_Your objective_
Can you copy every line of the items below without changes, from the line containing "Task: Click the orange ROADRUNNERS banner" down to the line containing "I will 63,29.", both of those lines included?

_Materials provided_

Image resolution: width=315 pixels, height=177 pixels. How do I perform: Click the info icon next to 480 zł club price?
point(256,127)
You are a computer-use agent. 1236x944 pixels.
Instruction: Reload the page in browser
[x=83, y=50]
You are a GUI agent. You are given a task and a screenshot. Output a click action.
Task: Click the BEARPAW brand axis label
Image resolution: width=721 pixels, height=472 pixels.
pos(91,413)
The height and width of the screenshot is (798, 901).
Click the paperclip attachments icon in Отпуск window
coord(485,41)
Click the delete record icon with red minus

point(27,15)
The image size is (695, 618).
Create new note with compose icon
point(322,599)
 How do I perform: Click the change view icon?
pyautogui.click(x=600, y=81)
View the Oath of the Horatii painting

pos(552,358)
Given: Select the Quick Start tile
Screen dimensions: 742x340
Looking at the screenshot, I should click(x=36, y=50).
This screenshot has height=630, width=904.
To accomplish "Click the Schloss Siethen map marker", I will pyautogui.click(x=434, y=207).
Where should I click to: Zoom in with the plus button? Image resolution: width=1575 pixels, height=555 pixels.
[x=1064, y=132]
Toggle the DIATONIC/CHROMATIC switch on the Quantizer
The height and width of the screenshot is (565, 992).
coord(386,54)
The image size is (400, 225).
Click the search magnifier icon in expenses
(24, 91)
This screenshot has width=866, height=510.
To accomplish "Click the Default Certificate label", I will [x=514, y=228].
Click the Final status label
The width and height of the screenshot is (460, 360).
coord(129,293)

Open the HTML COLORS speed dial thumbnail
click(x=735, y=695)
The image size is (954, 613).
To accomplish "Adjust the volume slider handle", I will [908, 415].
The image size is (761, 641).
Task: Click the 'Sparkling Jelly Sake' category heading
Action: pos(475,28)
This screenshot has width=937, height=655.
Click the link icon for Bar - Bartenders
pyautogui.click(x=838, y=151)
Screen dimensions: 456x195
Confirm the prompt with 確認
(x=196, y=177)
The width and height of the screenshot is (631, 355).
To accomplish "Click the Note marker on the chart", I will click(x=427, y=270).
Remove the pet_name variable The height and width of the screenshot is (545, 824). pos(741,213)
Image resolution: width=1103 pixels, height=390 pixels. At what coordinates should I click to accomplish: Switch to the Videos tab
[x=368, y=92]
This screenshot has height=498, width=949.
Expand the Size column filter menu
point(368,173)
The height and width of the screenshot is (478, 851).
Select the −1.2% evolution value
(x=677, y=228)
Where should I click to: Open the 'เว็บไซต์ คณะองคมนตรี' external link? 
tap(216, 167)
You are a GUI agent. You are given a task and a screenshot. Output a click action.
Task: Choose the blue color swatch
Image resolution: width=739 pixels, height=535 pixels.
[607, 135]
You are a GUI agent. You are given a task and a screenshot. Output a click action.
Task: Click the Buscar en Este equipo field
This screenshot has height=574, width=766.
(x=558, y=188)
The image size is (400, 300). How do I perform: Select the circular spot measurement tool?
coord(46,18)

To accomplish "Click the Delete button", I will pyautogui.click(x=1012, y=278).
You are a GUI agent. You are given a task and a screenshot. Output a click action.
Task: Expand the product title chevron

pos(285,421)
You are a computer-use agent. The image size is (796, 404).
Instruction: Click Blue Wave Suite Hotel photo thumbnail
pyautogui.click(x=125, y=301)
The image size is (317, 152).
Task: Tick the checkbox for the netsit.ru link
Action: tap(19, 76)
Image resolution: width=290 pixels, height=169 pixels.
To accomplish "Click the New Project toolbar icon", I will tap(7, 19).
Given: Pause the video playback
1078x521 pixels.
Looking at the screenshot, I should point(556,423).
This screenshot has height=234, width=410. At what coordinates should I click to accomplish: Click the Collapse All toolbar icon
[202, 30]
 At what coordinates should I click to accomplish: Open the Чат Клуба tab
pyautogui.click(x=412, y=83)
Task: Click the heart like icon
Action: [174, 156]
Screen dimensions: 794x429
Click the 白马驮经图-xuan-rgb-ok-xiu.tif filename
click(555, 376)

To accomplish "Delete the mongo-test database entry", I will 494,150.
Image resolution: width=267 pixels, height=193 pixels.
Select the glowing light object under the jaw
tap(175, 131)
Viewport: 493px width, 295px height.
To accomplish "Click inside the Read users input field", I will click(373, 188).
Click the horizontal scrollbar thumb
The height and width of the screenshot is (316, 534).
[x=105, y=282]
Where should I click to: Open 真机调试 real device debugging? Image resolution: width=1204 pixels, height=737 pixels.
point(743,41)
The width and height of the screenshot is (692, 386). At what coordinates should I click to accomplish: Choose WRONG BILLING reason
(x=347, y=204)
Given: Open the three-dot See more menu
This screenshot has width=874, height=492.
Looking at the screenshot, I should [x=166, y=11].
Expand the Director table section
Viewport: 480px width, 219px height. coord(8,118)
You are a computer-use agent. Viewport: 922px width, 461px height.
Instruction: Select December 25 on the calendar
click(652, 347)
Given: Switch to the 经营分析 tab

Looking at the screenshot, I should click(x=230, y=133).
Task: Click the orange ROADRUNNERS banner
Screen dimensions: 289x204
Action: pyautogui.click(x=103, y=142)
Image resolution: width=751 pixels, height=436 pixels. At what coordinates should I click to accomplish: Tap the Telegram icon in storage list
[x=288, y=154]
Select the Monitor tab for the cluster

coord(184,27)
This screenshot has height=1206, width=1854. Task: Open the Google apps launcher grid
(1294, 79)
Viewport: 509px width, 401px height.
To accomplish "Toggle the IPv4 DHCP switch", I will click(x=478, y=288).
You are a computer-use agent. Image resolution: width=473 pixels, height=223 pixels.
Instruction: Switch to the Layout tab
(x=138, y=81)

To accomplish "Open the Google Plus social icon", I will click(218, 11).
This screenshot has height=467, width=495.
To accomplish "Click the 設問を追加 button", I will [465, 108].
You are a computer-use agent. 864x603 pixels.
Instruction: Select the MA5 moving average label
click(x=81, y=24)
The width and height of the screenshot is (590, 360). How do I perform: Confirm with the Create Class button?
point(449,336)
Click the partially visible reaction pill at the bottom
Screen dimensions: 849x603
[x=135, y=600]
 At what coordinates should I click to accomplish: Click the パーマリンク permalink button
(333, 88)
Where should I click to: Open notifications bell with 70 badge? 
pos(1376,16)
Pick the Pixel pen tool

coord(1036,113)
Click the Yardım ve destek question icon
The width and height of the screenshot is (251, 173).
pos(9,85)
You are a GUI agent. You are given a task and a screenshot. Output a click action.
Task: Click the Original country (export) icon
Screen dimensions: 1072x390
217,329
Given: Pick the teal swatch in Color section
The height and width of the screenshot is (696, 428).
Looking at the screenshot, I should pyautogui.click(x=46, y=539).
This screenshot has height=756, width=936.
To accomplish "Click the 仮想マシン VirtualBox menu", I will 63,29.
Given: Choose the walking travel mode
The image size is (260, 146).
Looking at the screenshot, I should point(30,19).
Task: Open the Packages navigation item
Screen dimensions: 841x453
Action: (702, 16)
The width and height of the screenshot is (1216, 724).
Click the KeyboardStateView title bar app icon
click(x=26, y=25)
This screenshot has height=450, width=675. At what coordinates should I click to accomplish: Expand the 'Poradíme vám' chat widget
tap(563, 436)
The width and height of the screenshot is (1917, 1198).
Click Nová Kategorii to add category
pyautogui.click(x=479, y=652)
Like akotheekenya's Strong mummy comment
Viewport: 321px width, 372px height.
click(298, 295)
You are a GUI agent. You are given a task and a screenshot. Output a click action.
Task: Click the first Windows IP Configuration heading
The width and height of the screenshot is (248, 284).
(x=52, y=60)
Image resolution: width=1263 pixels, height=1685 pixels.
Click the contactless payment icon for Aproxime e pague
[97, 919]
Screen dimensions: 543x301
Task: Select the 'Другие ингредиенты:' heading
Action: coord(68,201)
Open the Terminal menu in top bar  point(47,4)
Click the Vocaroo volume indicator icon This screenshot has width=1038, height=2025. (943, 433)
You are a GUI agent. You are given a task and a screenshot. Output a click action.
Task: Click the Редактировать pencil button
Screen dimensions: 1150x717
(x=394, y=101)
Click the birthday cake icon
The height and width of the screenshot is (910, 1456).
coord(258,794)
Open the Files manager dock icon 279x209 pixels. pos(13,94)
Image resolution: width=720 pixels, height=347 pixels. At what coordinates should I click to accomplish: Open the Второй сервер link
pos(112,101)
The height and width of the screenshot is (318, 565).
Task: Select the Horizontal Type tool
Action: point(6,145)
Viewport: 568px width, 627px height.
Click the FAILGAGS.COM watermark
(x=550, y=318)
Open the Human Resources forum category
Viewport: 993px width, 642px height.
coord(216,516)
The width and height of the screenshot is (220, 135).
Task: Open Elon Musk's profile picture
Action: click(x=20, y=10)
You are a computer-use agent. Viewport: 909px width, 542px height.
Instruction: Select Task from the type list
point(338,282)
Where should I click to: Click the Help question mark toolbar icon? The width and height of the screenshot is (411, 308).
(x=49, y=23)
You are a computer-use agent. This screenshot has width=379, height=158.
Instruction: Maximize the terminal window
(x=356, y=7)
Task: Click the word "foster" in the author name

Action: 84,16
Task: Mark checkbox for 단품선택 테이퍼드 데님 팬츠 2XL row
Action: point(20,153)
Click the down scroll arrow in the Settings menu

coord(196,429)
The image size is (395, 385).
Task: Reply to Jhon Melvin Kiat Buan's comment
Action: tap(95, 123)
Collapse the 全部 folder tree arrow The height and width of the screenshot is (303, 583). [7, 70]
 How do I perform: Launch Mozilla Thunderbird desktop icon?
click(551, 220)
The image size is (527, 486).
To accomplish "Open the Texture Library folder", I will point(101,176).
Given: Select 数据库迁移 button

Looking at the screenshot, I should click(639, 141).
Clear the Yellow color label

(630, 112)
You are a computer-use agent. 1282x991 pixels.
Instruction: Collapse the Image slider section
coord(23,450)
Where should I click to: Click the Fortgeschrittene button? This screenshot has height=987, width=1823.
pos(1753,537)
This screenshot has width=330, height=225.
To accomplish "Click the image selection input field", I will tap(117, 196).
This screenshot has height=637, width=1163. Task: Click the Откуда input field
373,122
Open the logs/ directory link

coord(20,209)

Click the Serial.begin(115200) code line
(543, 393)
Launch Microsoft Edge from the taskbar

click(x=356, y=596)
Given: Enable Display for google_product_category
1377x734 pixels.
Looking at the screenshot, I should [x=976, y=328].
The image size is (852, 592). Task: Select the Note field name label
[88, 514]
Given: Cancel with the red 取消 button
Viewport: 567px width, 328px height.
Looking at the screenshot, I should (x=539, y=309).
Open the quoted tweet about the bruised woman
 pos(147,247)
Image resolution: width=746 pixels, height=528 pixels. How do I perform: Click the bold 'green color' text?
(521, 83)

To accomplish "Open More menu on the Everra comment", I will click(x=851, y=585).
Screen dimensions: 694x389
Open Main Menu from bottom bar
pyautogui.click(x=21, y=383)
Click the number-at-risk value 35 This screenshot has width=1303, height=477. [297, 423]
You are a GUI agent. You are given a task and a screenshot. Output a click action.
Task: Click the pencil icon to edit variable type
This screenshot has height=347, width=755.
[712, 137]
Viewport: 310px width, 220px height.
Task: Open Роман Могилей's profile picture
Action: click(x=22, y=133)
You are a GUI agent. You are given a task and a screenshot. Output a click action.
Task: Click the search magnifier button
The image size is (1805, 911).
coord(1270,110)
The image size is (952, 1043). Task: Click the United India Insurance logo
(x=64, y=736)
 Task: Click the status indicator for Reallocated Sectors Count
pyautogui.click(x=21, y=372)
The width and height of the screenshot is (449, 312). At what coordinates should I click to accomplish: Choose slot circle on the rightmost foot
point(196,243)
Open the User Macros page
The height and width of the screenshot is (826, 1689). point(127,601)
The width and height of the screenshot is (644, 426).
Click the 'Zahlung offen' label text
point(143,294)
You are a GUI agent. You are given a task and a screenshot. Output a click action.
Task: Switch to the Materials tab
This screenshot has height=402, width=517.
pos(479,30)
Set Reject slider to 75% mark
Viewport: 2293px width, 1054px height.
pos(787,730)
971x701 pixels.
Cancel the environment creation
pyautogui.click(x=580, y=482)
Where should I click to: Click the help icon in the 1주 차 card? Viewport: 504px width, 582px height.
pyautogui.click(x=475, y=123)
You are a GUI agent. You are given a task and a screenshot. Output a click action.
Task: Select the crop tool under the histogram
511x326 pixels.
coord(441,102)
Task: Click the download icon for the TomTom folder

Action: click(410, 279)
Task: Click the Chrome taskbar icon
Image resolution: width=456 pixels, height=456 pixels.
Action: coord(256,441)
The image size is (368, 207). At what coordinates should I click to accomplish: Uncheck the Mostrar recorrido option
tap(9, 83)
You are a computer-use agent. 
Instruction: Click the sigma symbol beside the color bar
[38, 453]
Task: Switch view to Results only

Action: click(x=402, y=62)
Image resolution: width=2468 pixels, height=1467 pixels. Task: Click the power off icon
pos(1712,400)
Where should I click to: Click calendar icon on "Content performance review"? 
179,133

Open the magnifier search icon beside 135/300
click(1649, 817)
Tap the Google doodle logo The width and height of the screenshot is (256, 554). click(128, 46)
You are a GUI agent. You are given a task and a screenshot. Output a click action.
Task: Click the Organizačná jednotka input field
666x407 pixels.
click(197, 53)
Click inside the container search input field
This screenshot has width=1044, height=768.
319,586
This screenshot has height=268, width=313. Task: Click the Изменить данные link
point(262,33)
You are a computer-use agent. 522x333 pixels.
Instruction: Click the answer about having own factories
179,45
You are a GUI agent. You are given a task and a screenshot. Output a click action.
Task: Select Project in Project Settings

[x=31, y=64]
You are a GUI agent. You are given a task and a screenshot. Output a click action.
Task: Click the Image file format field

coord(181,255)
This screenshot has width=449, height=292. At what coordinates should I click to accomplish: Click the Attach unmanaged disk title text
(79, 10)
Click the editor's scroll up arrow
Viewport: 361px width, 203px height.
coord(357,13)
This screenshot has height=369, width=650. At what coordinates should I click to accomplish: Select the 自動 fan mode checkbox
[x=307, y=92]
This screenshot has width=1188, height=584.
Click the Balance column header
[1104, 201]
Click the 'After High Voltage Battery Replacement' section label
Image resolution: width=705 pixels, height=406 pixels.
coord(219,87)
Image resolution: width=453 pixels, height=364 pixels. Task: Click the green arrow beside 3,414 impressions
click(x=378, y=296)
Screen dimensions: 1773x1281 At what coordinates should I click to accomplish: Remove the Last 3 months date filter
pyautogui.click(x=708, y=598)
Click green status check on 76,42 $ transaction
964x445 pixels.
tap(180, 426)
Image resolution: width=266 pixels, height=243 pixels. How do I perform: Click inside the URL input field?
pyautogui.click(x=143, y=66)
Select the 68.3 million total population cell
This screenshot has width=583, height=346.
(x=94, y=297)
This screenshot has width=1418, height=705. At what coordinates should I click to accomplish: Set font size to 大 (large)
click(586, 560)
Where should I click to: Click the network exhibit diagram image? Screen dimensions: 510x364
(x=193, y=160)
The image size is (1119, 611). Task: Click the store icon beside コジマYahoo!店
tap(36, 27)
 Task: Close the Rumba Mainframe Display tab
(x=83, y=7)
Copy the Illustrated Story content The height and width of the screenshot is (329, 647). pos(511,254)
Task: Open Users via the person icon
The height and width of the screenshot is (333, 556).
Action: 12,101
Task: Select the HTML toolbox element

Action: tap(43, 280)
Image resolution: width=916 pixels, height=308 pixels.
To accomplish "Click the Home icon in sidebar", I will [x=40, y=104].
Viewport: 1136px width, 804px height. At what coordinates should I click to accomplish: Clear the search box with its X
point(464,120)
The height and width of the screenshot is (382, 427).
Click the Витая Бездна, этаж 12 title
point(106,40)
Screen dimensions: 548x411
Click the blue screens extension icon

_Complete answer_
Task: Click the orange ROADRUNNERS banner
Screen dimensions: 289x204
Action: pyautogui.click(x=103, y=142)
Image resolution: width=751 pixels, height=436 pixels. At what coordinates should I click to accomplish: Tap the Telegram icon in storage list
[x=288, y=154]
Select the Monitor tab for the cluster

coord(184,27)
This screenshot has height=1206, width=1854. Task: Open the Google apps launcher grid
(1294, 79)
Viewport: 509px width, 401px height.
To accomplish "Toggle the IPv4 DHCP switch", I will click(x=478, y=288).
You are a computer-use agent. Image resolution: width=473 pixels, height=223 pixels.
Instruction: Switch to the Layout tab
(x=138, y=81)

To accomplish "Open the Google Plus social icon", I will click(218, 11).
This screenshot has height=467, width=495.
To accomplish "Click the 設問を追加 button", I will [465, 108].
You are a computer-use agent. 864x603 pixels.
Instruction: Select the MA5 moving average label
click(x=81, y=24)
The width and height of the screenshot is (590, 360). How do I perform: Confirm with the Create Class button?
point(449,336)
Click the partially visible reaction pill at the bottom
Screen dimensions: 849x603
[x=135, y=600]
 At what coordinates should I click to accomplish: Click the パーマリンク permalink button
(333, 88)
Where should I click to: Open notifications bell with 70 badge? 
pos(1376,16)
Pick the Pixel pen tool

coord(1036,113)
Click the Yardım ve destek question icon
The width and height of the screenshot is (251, 173).
pos(9,85)
You are a GUI agent. You are given a task and a screenshot. Output a click action.
Task: Click the Original country (export) icon
Screen dimensions: 1072x390
217,329
Given: Pick the teal swatch in Color section
The height and width of the screenshot is (696, 428).
Looking at the screenshot, I should pyautogui.click(x=46, y=539).
This screenshot has height=756, width=936.
To accomplish "Click the 仮想マシン VirtualBox menu", I will 63,29.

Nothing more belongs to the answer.